* **SEITENTEXT**
^^^^
Donnerstag, 13. August 2009

Honi soit qui mal y pense

Ein weiterer Tag im Projekt ist rum, ein weiterer Tag, an dem ich den Kindern aufs Neue erklären musste, dass ich diese Woche solamente por observar vorbeischaue. Ich weiß nicht genau, was sie von mir erwarten bzw. was sie von mir erhoffen, aber einige werden extrem hibbelig, wenn ich die Schule betrete und durch den großen Gang laufe. Dann höre ich von überall Kinder rufen: "Profe!", oder "Barbara" und sie strahlen mich alle an und ich komme mir vor wie die Queen auf dem Catwalk und hebe königlich die Hand und winke.
Nein, Quatsch.
Aber es ist schon erstaunlich, wie sehr sich der nicaraguanische Unterricht vom deutschen unterscheidet. In den Pausen fliegen Kinder durch die Luft, halbstarke Jungs prügeln sich mehr oder weniger ernst und Mädchen wie Jungen spielen begeistert Rammbock. Man könnte meinen, dass die Kinder auf Brutalitäten stehen, aber tatsächlich ist den nicaraguanischen Schulen etwas nach diesen Beobachtungen geradezu Unmögliches gelungen: denn verletzt hat sich hier noch niemand und wenn ein Kind eben kopfüber auf einen Tisch fliegt und schließlich am Boden liegt, dann guckt es zunächst verdutzt und fängt dann an, mit den anderen geradezu begeistert zu lachen.
^^^^
* **AUFGABEN**
a: Schreiben Sie aus dem Blogeintrag über den Schulbesuch in Nicaragua den Abschnitt ab, der mit "Aber es ist" beginnt und sich bis einschließlich "begeistert zu lachen." erstreckt.
b: Beantworten Sie anhand des Blogeintrags über den Schulbesuch in Nicaragua die folgenden Fragen:
(i) Welches Datum trägt der Eintrag?
(ii) Welche zwei Rufe sind von den Kindern zu hören, wenn die Schule betreten wird?
(iii) Welches Spiel spielen Mädchen wie Jungen in den Pausen begeistert?
c: Führen Sie den Blogeintrag über den Schulbesuch in Nicaragua im Anschluss an seinen letzten Satz weiter.

* **DATENABSCHNITT**
^^^^
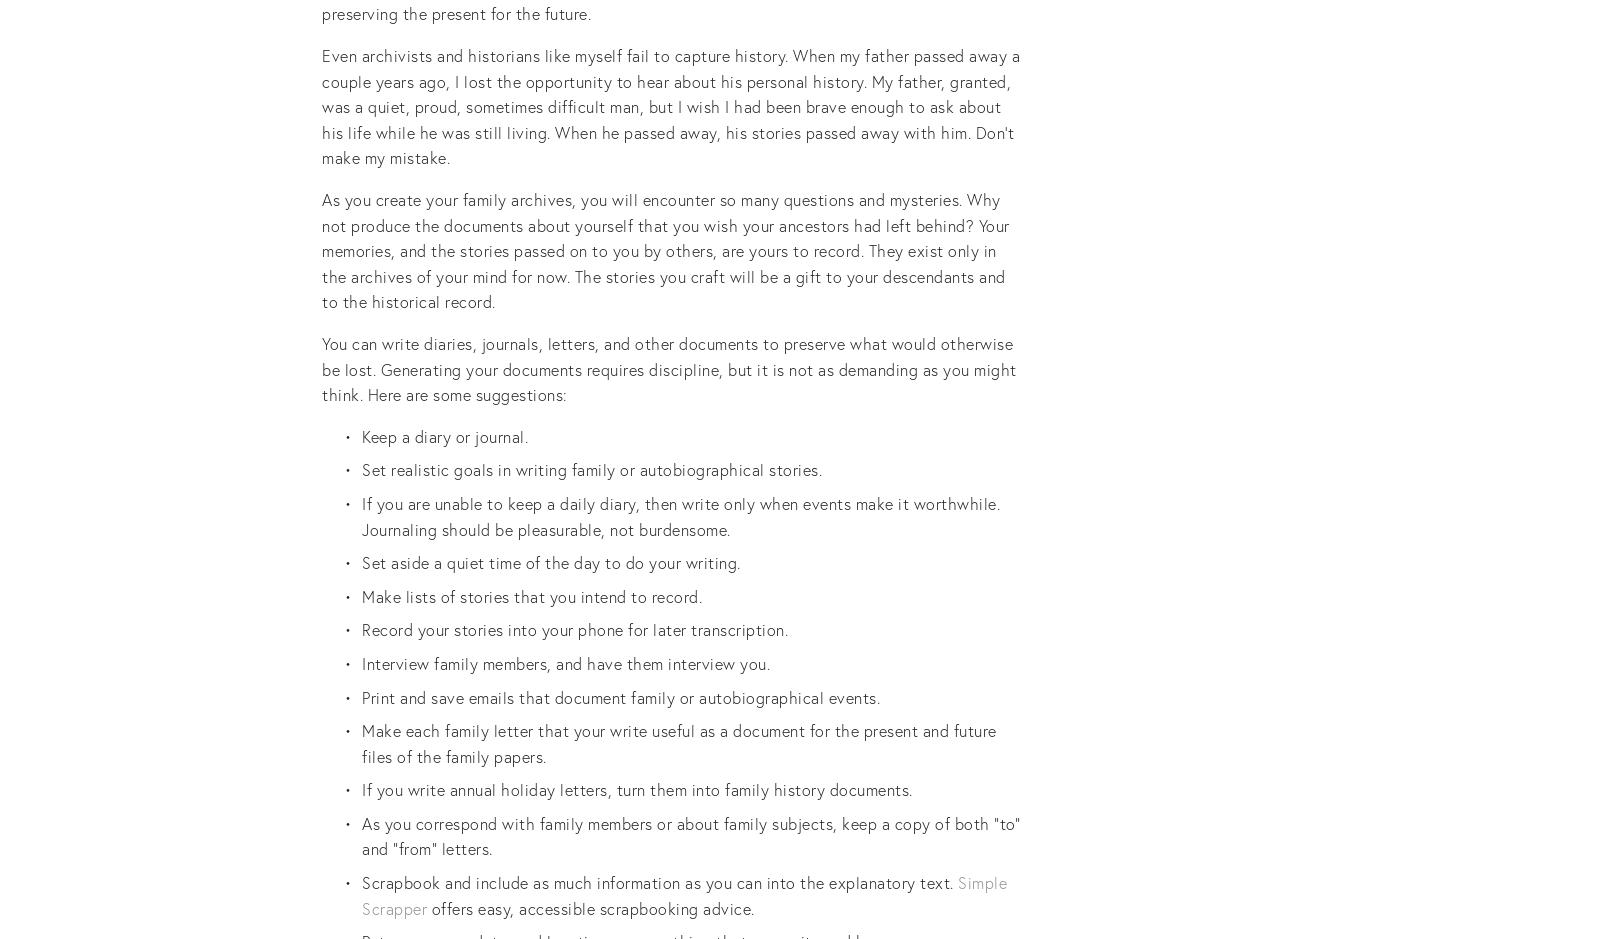 This screenshot has width=1600, height=939. What do you see at coordinates (550, 561) in the screenshot?
I see `'Set aside a quiet time of the day to do your writing.'` at bounding box center [550, 561].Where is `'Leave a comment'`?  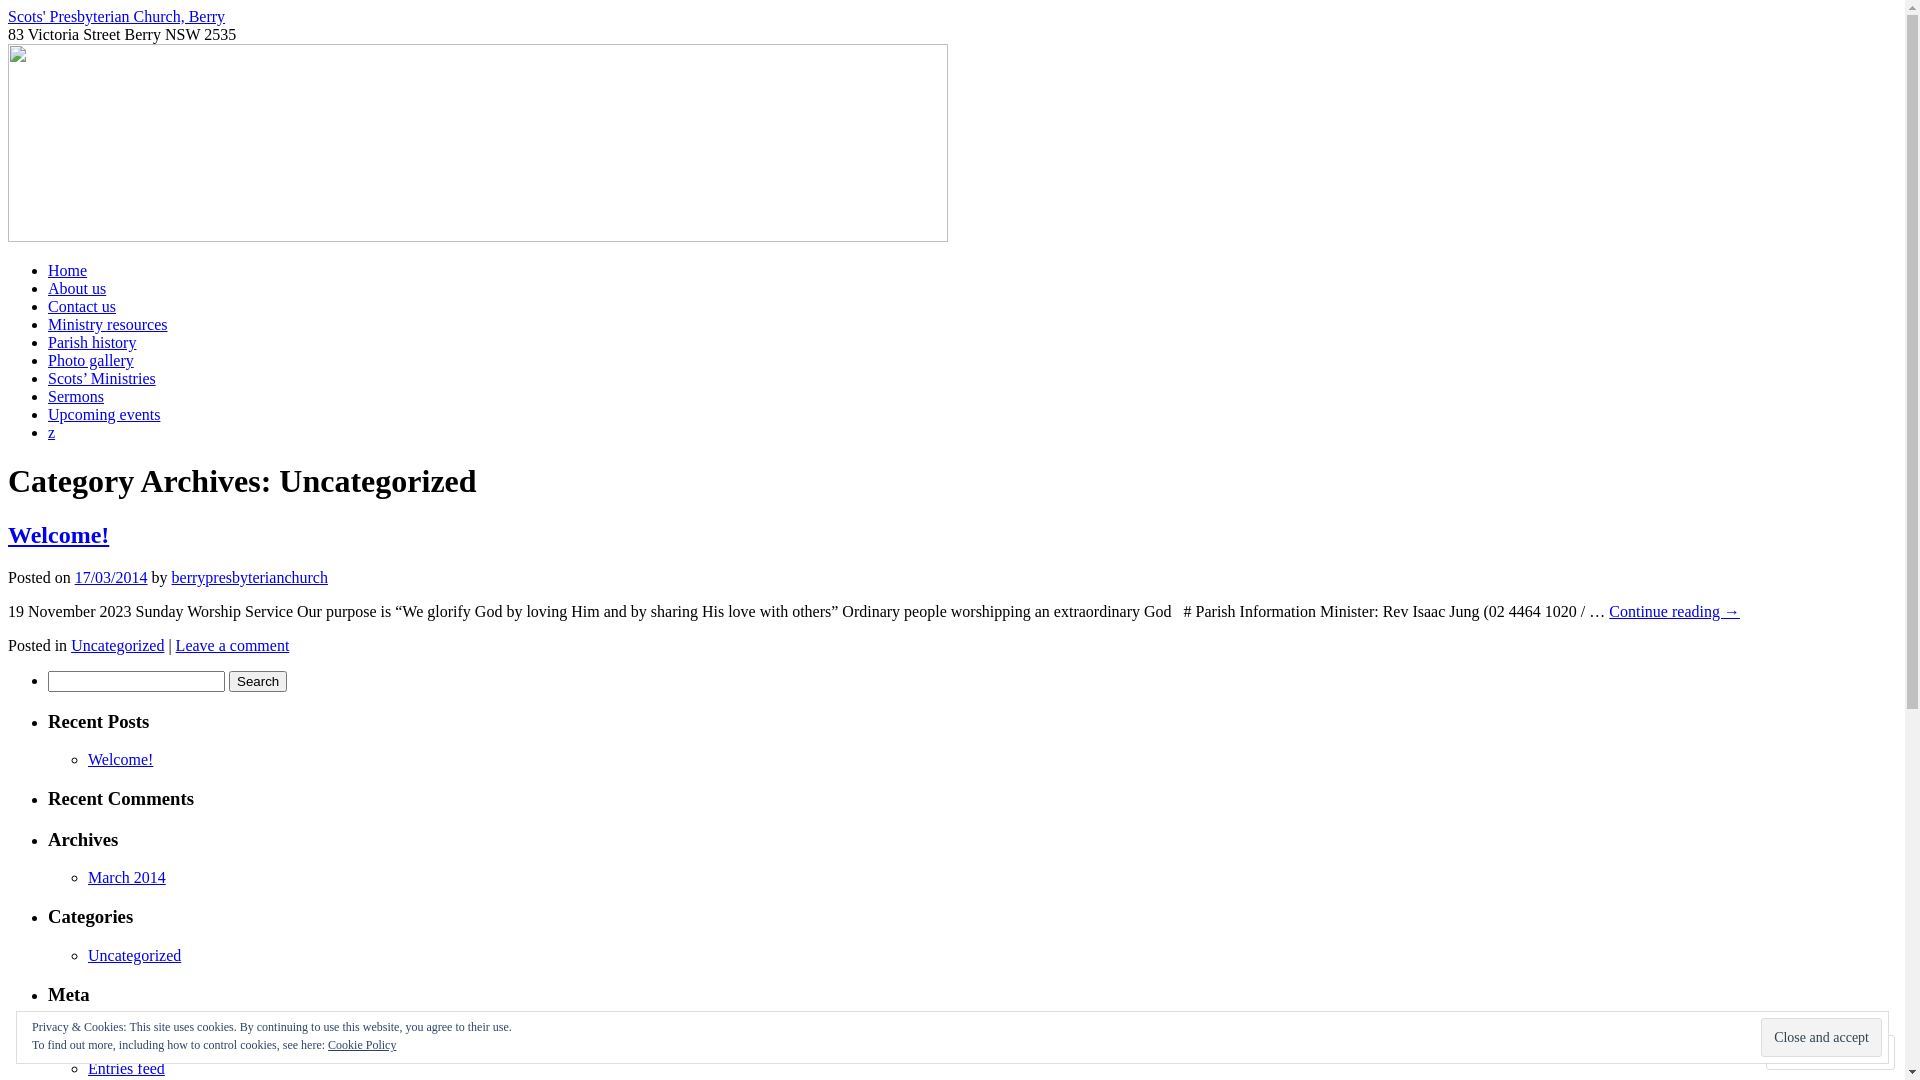 'Leave a comment' is located at coordinates (233, 645).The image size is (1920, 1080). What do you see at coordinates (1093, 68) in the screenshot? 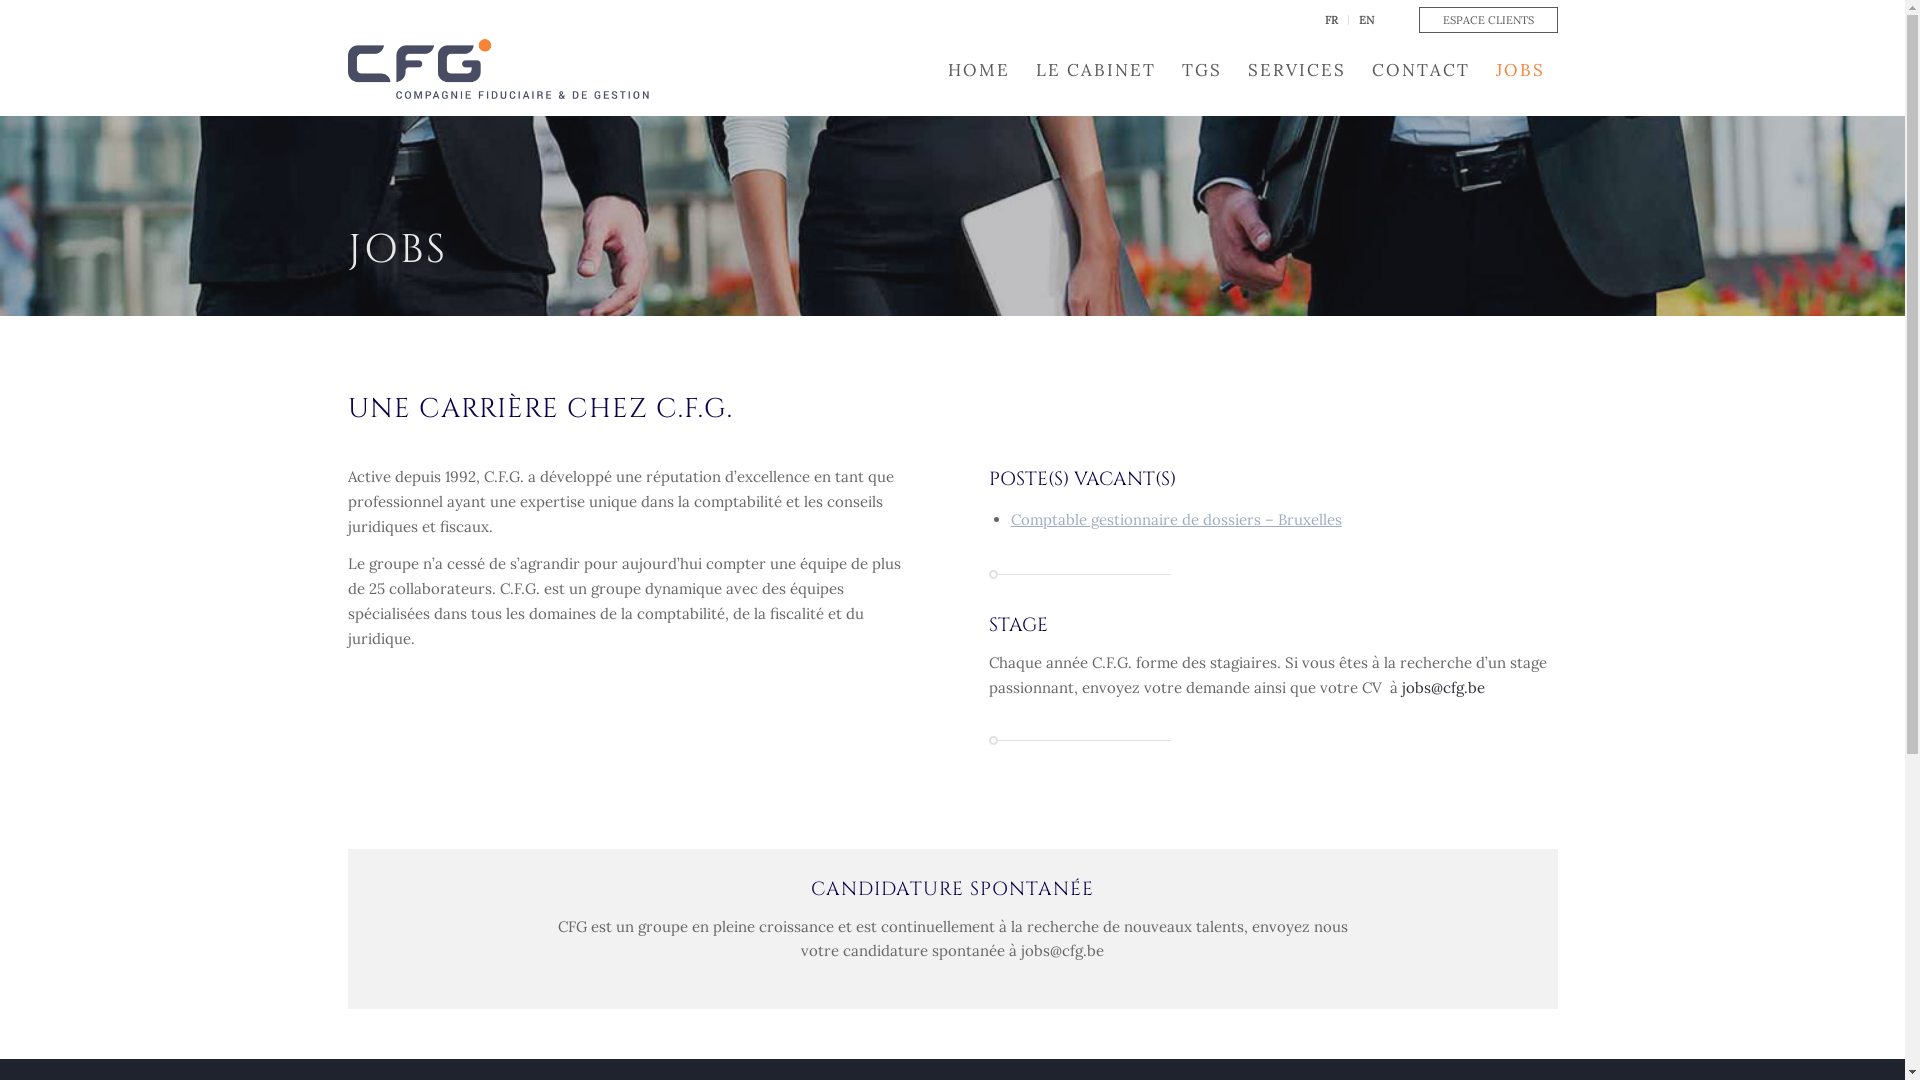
^^^^
* **LÖSUNGEN ZUR ÜBUNG**
a:
Aber es ist schon erstaunlich, wie sehr sich der nicaraguanische Unterricht vom deutschen unterscheidet. In den Pausen fliegen Kinder durch die Luft, halbstarke Jungs prügeln sich mehr oder weniger ernst und Mädchen wie Jungen spielen begeistert Rammbock. Man könnte meinen, dass die Kinder auf Brutalitäten stehen, aber tatsächlich ist den nicaraguanischen Schulen etwas nach diesen Beobachtungen geradezu Unmögliches gelungen: denn verletzt hat sich hier noch niemand und wenn ein Kind eben kopfüber auf einen Tisch fliegt und schließlich am Boden liegt, dann guckt es zunächst verdutzt und fängt dann an, mit den anderen geradezu begeistert zu lachen.

b:
(i) Donnerstag, 13. August 2009
(ii) "Profe!" und "Barbara"
(iii) Rammbock

c:
Der bürokratie verwöhnte Deutsche steht zunächst dumm vor einer solch dynamischen Klasse und überlegt fieberhaft, wie man das Tohuwabohu aus quierligen Körpern entknoten könnte. Greift man einmal ein, greift man nie wieder ein. Ein harmloser Schlichtungsversuch meinerseits mündete darin, dass die Kinder nur noch merh Spaß bei ihrem Rambo-Spiel hatten, und etwas hilflos stand ich da, bis ich merkte, dass der kleine Kerl neben mir zufrieden an seinem gelben Filzstift nuckelte und mir mit leuchtenden Augen erklärte, dass er lieber am Filzstift lutscht als die Mango zu essen, die er bei sich hatte.
Recht schnell wird man also merken, dass es keinen sonderlichen Einfluss auf das Spielen bzw. Toben der Kinder hat, wenn man den wahnwitzigen Plan verfolgen sollte, doch tatsächlich dazwischen zu gehen, um so etwas wie Stille oder altdeutsche Tugenden durchzusetzen.
Es dauert schließlich eine Weile, bis man erkennt, dass hier alles an seinem Platz ist - nur bedeutet das nicht, dass auch Ordnung herrscht.

Es ist ein geradezu friedliches Durcheinander, das in den Schulen herrscht und gerade in der Pause sollte man sich irgendwo hinpflanzen, wo selbst ein Wirbelsturm geringe Auswirkungen treffen würde; - auf diese Weise wird man zumindest selbst nicht verletzt.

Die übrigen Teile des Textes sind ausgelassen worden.